# DOCUMENT PASSAGE
------------------------------------------------------------------------

But sweet as this upgrade cycle is, it’s business as usual. What earns Adobe a place on my rainy-day list is the company’s slow attack on the high-end page layout market currently dominated by QuarkXPress. InDesign 2.0, Adobe’s latest product for this market, has been shipping since mid-January and seems capable of winning significant share away from QuarkXpress, something that InDesign 1.0 simply wasn’t good enough to do. Adobe could have easily walked away from this product and market given the times, but instead it kept the pressure on its smaller and more stressed competitors. JP Morgan H&Q estimates that InDesign will add $150 million in annual sales for Adobe in three years.

Mercury Interactive (MERQ, news, msgs). This isn’t the easiest time to be selling software to corporate information technology officers, but Mercury Interactive has found a compelling sales argument: Its performance testing and tuning software for data networks improves performance and lowers costs. The company is pushing that sales pitch as hard as it can to cash-strapped enterprise customers. In the quarter that ended in March, the company’s core testing business grew 20%, indicating it is gaining share. Not content with that bit of success, the company has launched new products that automate performance testing and tuning in networks, just making its cost-cutting argument that much more compelling.

Mercury Interactive, which has managed to stay profitable through the downturn, isn’t above making a further pitch -- they’ll be around tomorrow to manage your network, the company notes, and who can tell where competitors will be? The company finished the March quarter with $590 million in cash and cash equivalents and retired part of its convertible debt.

------------------------------------------------------------------------

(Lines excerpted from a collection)
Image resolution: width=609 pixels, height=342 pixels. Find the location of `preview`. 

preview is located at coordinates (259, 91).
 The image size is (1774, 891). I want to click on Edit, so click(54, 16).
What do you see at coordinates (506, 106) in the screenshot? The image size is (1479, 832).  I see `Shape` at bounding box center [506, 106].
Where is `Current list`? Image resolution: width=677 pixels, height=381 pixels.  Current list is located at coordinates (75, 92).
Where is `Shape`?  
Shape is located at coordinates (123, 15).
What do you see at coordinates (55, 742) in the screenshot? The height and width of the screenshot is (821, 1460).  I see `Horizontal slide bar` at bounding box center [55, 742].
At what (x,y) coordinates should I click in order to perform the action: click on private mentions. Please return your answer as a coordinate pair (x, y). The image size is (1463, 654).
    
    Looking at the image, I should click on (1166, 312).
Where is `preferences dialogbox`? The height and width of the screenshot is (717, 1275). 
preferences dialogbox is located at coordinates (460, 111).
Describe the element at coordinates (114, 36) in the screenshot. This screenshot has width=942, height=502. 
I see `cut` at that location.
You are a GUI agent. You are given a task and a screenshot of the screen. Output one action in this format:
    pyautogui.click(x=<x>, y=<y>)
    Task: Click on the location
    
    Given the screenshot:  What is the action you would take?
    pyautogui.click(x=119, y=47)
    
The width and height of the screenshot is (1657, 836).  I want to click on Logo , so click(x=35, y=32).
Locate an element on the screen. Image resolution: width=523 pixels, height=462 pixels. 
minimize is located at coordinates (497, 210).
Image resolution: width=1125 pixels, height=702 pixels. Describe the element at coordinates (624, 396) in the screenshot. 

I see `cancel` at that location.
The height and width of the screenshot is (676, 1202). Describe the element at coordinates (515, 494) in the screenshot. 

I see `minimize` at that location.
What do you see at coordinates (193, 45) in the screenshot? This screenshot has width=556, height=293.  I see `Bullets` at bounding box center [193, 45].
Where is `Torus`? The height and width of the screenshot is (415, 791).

------------------------------------------------------------------------

# DIRECTIONS
Copy the part of the software-company passage between "Mercury Interactive, which" and "its convertible debt.", inclusive, word for word. None of the lines matter for what is asked here.

# OUTPUT FOR THIS EXERCISE
Mercury Interactive, which has managed to stay profitable through the downturn, isn’t above making a further pitch -- they’ll be around tomorrow to manage your network, the company notes, and who can tell where competitors will be? The company finished the March quarter with $590 million in cash and cash equivalents and retired part of its convertible debt.